Attraverso il Critical raw materials act del 2024 le istituzioni europee riconoscono le terre rare come risorse strategiche che ben presto diventeranno più importanti di gas e petrolio, per citare le parole della presidente della Commissione europea Ursula von der Leyen. E si pongono l’obiettivo di soddisfare almeno il 25 per cento del consumo con il riciclo. Un traguardo a dir poco ambizioso, considerato che ad oggi le percentuali di riciclo nel Vecchio Continente sono vicine allo zero. Nel caso dei magneti neodimio-ferro-boro, quello che talvolta succede è che “i motori e gli elettrodomestici a fine vita vengono spediti con degli escamotage in Cina, dove c’è la possibilità di riciclarli”, spiega Simone Molteni, direttore scientifico di LifeGate e partner di Primo Climate.
La startup RarEarth vuole portare il riciclo in Italia, e farlo estraendo il magnete dal rifiuto e producendone direttamente uno nuovo. Un approccio che è stato già tentato altrove, ma sporadicamente e senza mai arrivare a uno sviluppo industriale. Almeno finora. Le competenze chimiche di Gianluca Torta e quelle meccaniche di Enrico Pizzi – i due co-founder – hanno portato a formulare una reazione chimica particolarmente performante. “Riusciamo a ottenere un magnete puro, di alta qualità, il che non è banale perché nei rifiuti ci sono colle, ruggine, residui organici”, racconta Enrico Pizzi a LifeGate.

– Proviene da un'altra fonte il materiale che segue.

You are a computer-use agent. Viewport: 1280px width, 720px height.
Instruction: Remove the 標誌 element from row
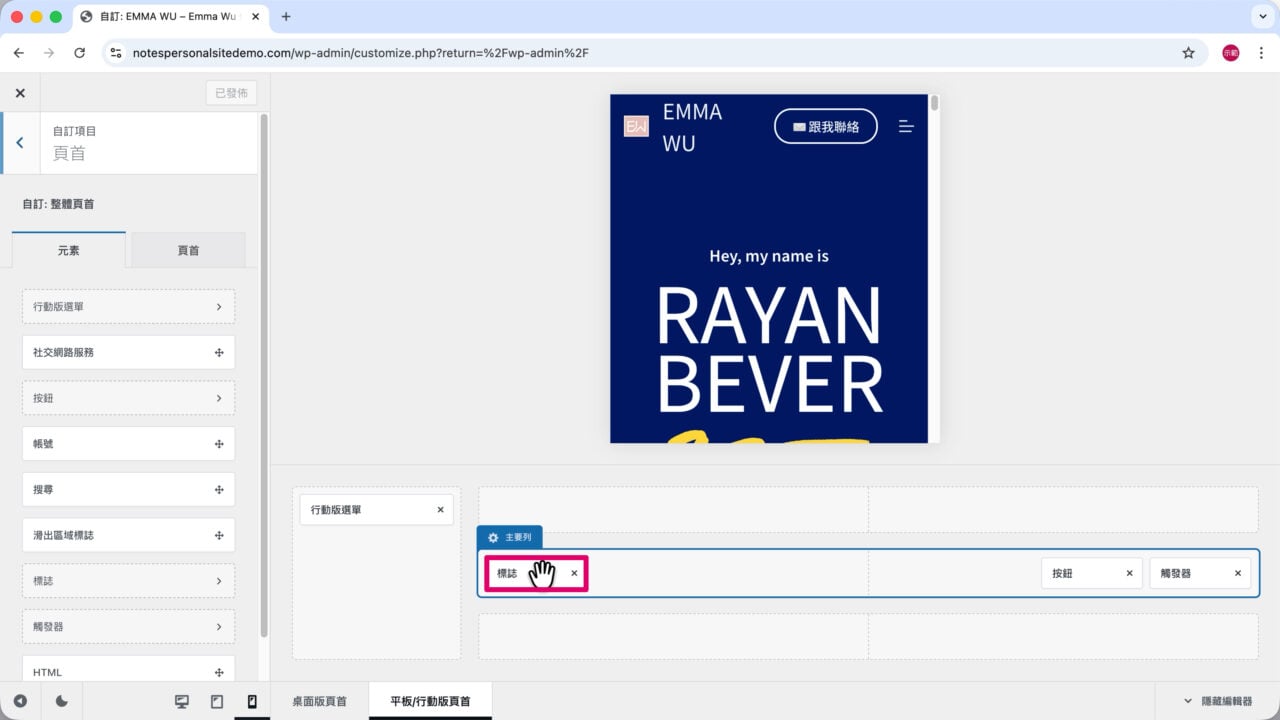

Fondata nel 2023, RarEarth non è passata inosservata. Lo dimostra l’aumento di capitale da 2,6 milioni di euro che ha appena chiuso. Oltre a Primo Climate, il fondo di Primo Capital Sgr che ha avuto il ruolo di lead investor, hanno partecipato anche Mito Tech Ventures – come co-lead investor – e Corbites Fund, Vento Ventures e Coreangels Climate. L’ingresso di questi capitali permetterà di allargare il team, efficientare i processi industriali e soprattutto di realizzare il primo sito italiano per la produzione di magneti neodimio-ferro-boro da materiale riciclato. “Per noi è un passaggio fondamentale”, conferma Pizzi. “A differenza di tante altre startup che lavorano sui software, la nostra deve creare un processo produttivo. E non è semplice trovare chi creda veramente in un progetto industriale come il nostro”.
Sono proprio le realtà che Primo Climate cerca attivamente. “Non facciamo questi investimenti per perseguire un’idea di sostenibilità fine a sé stessa. Li facciamo perché la sostenibilità, soprattutto in questo momento storico e geopolitico, rende più forte e resiliente il nostro Continente, evitando che si trovi sotto scacco di altre potenze straniere soprattutto per i settori strategici, in primis la transizione energetica”, sottolinea Simone Molteni. “Servono quindi tecnologie (e abbiamo trovato quella, italiana, di RarEarth), servono investimenti e serve una politica che accompagni tutta la filiera. Se l’Unione europea vuole arrivare al 25 per cento di terre rare riciclate in cinque anni deve anche agire su normative e autorizzazioni, ad oggi complicatissime, dimostrandosi coerente con i propri annunci”.